## Exercise directions
Among the entries below, how many lines have the word "will"? Answer only with the number.

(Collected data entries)
=====

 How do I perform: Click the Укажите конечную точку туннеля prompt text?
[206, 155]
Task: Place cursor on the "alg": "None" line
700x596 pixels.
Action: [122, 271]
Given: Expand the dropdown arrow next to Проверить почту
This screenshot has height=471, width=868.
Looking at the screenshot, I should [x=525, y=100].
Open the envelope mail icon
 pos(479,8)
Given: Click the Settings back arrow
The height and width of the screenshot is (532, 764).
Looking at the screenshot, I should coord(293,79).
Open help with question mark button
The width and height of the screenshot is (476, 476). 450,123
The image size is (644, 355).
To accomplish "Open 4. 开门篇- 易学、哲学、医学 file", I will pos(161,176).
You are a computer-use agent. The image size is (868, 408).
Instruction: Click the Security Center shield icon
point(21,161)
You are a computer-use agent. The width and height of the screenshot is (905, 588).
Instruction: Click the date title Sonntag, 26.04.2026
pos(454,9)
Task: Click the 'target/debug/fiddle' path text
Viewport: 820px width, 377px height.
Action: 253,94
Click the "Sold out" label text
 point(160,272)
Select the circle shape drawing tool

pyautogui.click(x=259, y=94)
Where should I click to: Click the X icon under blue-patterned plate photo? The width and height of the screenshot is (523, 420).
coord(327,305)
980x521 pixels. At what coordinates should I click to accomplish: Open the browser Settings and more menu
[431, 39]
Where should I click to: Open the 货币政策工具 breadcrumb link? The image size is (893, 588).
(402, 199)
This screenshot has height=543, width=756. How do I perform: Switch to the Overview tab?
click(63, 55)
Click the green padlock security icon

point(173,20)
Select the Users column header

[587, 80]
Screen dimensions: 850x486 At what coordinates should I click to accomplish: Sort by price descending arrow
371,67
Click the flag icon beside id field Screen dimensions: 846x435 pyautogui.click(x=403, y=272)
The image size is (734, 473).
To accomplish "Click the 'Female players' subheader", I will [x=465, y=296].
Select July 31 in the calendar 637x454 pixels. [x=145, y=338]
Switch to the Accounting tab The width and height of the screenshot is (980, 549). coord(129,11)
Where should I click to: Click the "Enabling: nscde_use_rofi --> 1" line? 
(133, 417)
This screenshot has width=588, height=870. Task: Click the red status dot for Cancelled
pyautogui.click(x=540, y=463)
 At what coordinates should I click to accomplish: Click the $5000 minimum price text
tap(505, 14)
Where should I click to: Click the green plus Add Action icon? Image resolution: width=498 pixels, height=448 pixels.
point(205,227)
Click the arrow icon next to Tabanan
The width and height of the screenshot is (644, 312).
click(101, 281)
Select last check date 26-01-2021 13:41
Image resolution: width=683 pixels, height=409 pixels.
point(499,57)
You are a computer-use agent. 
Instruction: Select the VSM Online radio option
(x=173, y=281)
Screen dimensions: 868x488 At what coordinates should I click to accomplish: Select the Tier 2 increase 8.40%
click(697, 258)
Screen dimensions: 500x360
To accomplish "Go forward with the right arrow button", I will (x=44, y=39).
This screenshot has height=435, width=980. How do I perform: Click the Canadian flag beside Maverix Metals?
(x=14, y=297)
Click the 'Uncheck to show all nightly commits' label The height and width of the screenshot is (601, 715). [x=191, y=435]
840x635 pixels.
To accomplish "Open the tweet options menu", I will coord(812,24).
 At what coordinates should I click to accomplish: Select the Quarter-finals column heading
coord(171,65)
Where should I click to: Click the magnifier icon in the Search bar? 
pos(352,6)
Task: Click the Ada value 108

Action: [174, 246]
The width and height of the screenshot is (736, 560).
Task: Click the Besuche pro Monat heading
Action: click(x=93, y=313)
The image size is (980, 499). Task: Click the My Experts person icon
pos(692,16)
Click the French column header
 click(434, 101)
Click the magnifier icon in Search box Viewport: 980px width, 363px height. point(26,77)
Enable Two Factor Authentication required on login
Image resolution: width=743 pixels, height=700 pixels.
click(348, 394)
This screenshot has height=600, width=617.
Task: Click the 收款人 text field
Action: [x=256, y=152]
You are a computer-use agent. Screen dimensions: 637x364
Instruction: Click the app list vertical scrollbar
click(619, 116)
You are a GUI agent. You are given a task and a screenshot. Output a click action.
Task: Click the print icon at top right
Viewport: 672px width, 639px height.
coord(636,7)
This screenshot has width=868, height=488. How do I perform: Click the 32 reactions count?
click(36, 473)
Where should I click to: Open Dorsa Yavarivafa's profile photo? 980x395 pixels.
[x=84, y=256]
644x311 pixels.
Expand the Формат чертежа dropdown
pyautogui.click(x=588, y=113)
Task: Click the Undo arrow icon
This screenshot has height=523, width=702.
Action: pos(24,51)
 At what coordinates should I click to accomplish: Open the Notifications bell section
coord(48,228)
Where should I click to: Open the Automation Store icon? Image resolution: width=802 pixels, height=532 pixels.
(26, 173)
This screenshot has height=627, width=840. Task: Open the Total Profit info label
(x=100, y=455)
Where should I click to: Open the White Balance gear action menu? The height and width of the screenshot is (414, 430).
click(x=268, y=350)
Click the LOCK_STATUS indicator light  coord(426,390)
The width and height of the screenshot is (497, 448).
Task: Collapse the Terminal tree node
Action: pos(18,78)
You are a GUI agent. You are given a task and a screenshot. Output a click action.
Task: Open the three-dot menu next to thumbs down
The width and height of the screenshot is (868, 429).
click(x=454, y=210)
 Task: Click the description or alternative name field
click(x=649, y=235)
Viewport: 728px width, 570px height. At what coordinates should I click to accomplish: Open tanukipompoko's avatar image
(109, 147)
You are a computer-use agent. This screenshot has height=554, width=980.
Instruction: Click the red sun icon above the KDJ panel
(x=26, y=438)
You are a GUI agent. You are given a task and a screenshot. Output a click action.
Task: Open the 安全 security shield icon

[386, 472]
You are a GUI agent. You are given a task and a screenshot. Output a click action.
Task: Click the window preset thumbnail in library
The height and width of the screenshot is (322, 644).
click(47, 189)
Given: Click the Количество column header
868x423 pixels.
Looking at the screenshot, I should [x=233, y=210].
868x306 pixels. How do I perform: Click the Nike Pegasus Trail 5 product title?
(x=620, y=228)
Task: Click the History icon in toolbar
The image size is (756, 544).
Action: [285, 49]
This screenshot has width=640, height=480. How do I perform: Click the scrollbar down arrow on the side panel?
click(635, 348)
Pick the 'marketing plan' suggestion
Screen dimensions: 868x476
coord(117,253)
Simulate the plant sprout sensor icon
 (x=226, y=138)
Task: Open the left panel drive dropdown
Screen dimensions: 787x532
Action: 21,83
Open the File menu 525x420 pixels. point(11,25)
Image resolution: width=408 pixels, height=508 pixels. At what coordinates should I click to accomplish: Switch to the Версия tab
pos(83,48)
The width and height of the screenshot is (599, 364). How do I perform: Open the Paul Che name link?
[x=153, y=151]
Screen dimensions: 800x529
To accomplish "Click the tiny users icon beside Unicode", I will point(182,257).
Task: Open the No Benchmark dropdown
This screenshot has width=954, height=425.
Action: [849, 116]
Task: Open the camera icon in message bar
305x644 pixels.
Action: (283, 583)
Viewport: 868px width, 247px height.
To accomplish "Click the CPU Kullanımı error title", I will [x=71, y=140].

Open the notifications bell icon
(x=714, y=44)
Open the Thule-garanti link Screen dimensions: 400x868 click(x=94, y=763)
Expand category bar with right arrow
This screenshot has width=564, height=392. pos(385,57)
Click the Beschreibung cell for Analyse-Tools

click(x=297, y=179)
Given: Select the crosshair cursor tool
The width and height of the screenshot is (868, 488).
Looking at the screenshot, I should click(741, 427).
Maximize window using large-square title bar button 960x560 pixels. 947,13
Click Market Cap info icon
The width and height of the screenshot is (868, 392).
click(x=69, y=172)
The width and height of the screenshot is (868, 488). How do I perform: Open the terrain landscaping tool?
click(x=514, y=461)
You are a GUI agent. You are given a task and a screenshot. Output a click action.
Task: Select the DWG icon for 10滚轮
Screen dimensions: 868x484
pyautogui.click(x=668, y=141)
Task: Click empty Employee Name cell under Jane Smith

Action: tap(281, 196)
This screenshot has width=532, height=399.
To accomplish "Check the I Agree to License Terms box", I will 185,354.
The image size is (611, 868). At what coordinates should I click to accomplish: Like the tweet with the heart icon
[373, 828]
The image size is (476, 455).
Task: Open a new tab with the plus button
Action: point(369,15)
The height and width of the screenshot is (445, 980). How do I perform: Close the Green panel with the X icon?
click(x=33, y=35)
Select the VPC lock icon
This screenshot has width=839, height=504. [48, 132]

=====

## Task solution
7